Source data
◆ ◆ ◆
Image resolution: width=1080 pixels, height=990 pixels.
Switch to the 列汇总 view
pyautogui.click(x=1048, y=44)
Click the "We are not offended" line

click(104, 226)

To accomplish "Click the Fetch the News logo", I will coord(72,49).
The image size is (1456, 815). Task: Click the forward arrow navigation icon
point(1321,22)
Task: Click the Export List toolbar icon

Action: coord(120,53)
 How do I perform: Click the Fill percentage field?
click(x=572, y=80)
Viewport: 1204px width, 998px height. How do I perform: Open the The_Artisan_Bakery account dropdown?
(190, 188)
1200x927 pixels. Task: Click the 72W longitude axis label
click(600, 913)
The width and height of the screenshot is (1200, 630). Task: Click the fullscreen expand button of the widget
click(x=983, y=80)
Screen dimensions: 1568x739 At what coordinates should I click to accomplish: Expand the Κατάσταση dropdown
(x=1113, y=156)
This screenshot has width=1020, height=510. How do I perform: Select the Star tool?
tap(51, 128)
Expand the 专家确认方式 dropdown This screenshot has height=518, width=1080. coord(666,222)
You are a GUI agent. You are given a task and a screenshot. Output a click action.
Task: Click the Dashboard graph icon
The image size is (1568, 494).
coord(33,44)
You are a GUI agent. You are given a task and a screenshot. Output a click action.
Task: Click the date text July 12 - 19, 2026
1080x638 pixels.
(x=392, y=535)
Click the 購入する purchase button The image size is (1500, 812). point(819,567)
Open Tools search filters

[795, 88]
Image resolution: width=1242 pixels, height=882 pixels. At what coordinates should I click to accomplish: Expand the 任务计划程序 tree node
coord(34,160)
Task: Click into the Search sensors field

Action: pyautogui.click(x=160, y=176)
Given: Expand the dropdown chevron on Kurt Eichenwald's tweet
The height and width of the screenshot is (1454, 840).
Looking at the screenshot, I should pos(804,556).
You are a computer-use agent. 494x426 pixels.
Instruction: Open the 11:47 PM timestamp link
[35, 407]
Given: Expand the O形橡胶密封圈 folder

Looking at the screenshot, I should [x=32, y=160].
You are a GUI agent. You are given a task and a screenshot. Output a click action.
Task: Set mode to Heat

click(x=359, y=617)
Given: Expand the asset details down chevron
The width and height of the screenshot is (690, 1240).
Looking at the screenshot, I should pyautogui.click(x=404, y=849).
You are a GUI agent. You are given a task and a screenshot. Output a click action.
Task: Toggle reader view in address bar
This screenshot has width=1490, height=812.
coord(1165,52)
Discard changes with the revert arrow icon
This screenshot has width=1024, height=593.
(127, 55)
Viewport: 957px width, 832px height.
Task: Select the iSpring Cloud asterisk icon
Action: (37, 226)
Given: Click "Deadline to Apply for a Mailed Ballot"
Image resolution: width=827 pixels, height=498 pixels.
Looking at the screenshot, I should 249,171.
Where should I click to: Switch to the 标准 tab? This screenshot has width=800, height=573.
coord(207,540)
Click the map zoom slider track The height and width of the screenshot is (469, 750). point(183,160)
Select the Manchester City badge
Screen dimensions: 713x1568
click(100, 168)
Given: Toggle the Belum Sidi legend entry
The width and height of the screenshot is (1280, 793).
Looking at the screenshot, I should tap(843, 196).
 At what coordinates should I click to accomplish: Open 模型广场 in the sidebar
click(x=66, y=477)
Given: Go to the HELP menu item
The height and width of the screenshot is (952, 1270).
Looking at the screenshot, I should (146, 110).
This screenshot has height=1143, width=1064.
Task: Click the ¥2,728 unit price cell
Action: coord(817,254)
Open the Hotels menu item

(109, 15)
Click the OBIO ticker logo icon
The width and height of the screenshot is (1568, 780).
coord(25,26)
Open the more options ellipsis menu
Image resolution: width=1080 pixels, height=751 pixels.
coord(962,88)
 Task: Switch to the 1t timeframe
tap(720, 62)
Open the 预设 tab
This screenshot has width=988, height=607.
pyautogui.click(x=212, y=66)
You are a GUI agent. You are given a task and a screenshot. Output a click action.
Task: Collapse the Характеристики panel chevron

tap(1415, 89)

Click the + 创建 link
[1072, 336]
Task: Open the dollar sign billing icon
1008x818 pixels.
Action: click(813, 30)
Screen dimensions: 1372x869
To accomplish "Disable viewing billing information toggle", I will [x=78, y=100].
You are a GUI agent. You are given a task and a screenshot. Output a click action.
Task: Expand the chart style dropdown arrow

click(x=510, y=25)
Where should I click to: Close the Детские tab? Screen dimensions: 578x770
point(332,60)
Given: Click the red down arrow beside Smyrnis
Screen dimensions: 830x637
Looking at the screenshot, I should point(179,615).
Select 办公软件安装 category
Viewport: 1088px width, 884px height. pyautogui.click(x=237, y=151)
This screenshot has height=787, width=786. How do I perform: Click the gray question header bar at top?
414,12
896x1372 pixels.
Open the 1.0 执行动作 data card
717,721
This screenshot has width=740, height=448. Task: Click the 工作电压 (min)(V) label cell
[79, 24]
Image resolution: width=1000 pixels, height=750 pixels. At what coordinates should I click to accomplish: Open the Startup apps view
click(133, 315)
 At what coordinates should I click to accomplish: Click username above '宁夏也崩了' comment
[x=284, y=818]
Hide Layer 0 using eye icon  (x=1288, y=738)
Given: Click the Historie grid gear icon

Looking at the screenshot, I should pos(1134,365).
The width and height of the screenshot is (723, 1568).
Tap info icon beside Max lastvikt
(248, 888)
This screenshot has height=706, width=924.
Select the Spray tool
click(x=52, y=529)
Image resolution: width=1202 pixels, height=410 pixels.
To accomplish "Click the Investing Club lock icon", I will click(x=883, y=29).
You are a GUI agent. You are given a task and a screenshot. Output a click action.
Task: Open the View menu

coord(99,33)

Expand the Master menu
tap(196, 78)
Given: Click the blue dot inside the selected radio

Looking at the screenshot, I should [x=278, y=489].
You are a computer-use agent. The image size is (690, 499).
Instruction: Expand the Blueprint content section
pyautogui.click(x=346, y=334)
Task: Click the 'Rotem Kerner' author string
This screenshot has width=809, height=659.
◆ ◆ ◆
All of the records need to be transcribed exactly.

Image resolution: width=1080 pixels, height=990 pixels.
Switch to the 列汇总 view
pyautogui.click(x=1048, y=44)
Click the "We are not offended" line

click(104, 226)

To accomplish "Click the Fetch the News logo", I will coord(72,49).
The image size is (1456, 815). Task: Click the forward arrow navigation icon
point(1321,22)
Task: Click the Export List toolbar icon

Action: coord(120,53)
 How do I perform: Click the Fill percentage field?
click(x=572, y=80)
Viewport: 1204px width, 998px height. How do I perform: Open the The_Artisan_Bakery account dropdown?
(190, 188)
1200x927 pixels. Task: Click the 72W longitude axis label
click(600, 913)
The width and height of the screenshot is (1200, 630). Task: Click the fullscreen expand button of the widget
click(x=983, y=80)
Screen dimensions: 1568x739 At what coordinates should I click to accomplish: Expand the Κατάσταση dropdown
(x=1113, y=156)
This screenshot has width=1020, height=510. How do I perform: Select the Star tool?
tap(51, 128)
Expand the 专家确认方式 dropdown This screenshot has height=518, width=1080. coord(666,222)
You are a GUI agent. You are given a task and a screenshot. Output a click action.
Task: Click the Dashboard graph icon
The image size is (1568, 494).
coord(33,44)
You are a GUI agent. You are given a task and a screenshot. Output a click action.
Task: Click the date text July 12 - 19, 2026
1080x638 pixels.
(x=392, y=535)
Click the 購入する purchase button The image size is (1500, 812). point(819,567)
Open Tools search filters

[795, 88]
Image resolution: width=1242 pixels, height=882 pixels. At what coordinates should I click to accomplish: Expand the 任务计划程序 tree node
coord(34,160)
Task: Click into the Search sensors field

Action: pyautogui.click(x=160, y=176)
Given: Expand the dropdown chevron on Kurt Eichenwald's tweet
The height and width of the screenshot is (1454, 840).
Looking at the screenshot, I should pos(804,556).
You are a computer-use agent. 494x426 pixels.
Instruction: Open the 11:47 PM timestamp link
[35, 407]
Given: Expand the O形橡胶密封圈 folder

Looking at the screenshot, I should [x=32, y=160].
You are a GUI agent. You are given a task and a screenshot. Output a click action.
Task: Set mode to Heat

click(x=359, y=617)
Given: Expand the asset details down chevron
The width and height of the screenshot is (690, 1240).
Looking at the screenshot, I should pyautogui.click(x=404, y=849).
You are a GUI agent. You are given a task and a screenshot. Output a click action.
Task: Toggle reader view in address bar
This screenshot has width=1490, height=812.
coord(1165,52)
Discard changes with the revert arrow icon
This screenshot has width=1024, height=593.
(127, 55)
Viewport: 957px width, 832px height.
Task: Select the iSpring Cloud asterisk icon
Action: (37, 226)
Given: Click "Deadline to Apply for a Mailed Ballot"
Image resolution: width=827 pixels, height=498 pixels.
Looking at the screenshot, I should 249,171.
Where should I click to: Switch to the 标准 tab? This screenshot has width=800, height=573.
coord(207,540)
Click the map zoom slider track The height and width of the screenshot is (469, 750). point(183,160)
Select the Manchester City badge
Screen dimensions: 713x1568
click(100, 168)
Given: Toggle the Belum Sidi legend entry
The width and height of the screenshot is (1280, 793).
Looking at the screenshot, I should tap(843, 196).
 At what coordinates should I click to accomplish: Open 模型广场 in the sidebar
click(x=66, y=477)
Given: Go to the HELP menu item
The height and width of the screenshot is (952, 1270).
Looking at the screenshot, I should (146, 110).
This screenshot has height=1143, width=1064.
Task: Click the ¥2,728 unit price cell
Action: coord(817,254)
Open the Hotels menu item

(109, 15)
Click the OBIO ticker logo icon
The width and height of the screenshot is (1568, 780).
coord(25,26)
Open the more options ellipsis menu
Image resolution: width=1080 pixels, height=751 pixels.
coord(962,88)
 Task: Switch to the 1t timeframe
tap(720, 62)
Open the 预设 tab
This screenshot has width=988, height=607.
pyautogui.click(x=212, y=66)
You are a GUI agent. You are given a task and a screenshot. Output a click action.
Task: Collapse the Характеристики panel chevron

tap(1415, 89)

Click the + 创建 link
[1072, 336]
Task: Open the dollar sign billing icon
1008x818 pixels.
Action: click(813, 30)
Screen dimensions: 1372x869
To accomplish "Disable viewing billing information toggle", I will [x=78, y=100].
You are a GUI agent. You are given a task and a screenshot. Output a click action.
Task: Expand the chart style dropdown arrow

click(x=510, y=25)
Where should I click to: Close the Детские tab? Screen dimensions: 578x770
point(332,60)
Given: Click the red down arrow beside Smyrnis
Screen dimensions: 830x637
Looking at the screenshot, I should point(179,615).
Select 办公软件安装 category
Viewport: 1088px width, 884px height. pyautogui.click(x=237, y=151)
This screenshot has height=787, width=786. How do I perform: Click the gray question header bar at top?
414,12
896x1372 pixels.
Open the 1.0 执行动作 data card
717,721
This screenshot has width=740, height=448. Task: Click the 工作电压 (min)(V) label cell
[79, 24]
Image resolution: width=1000 pixels, height=750 pixels. At what coordinates should I click to accomplish: Open the Startup apps view
click(133, 315)
 At what coordinates should I click to accomplish: Click username above '宁夏也崩了' comment
[x=284, y=818]
Hide Layer 0 using eye icon  (x=1288, y=738)
Given: Click the Historie grid gear icon

Looking at the screenshot, I should pos(1134,365).
The width and height of the screenshot is (723, 1568).
Tap info icon beside Max lastvikt
(248, 888)
This screenshot has height=706, width=924.
Select the Spray tool
click(x=52, y=529)
Image resolution: width=1202 pixels, height=410 pixels.
To accomplish "Click the Investing Club lock icon", I will click(x=883, y=29).
You are a GUI agent. You are given a task and a screenshot. Output a click action.
Task: Open the View menu

coord(99,33)

Expand the Master menu
tap(196, 78)
Given: Click the blue dot inside the selected radio

Looking at the screenshot, I should [x=278, y=489].
You are a computer-use agent. The image size is (690, 499).
Instruction: Expand the Blueprint content section
pyautogui.click(x=346, y=334)
Task: Click the 'Rotem Kerner' author string
This screenshot has width=809, height=659.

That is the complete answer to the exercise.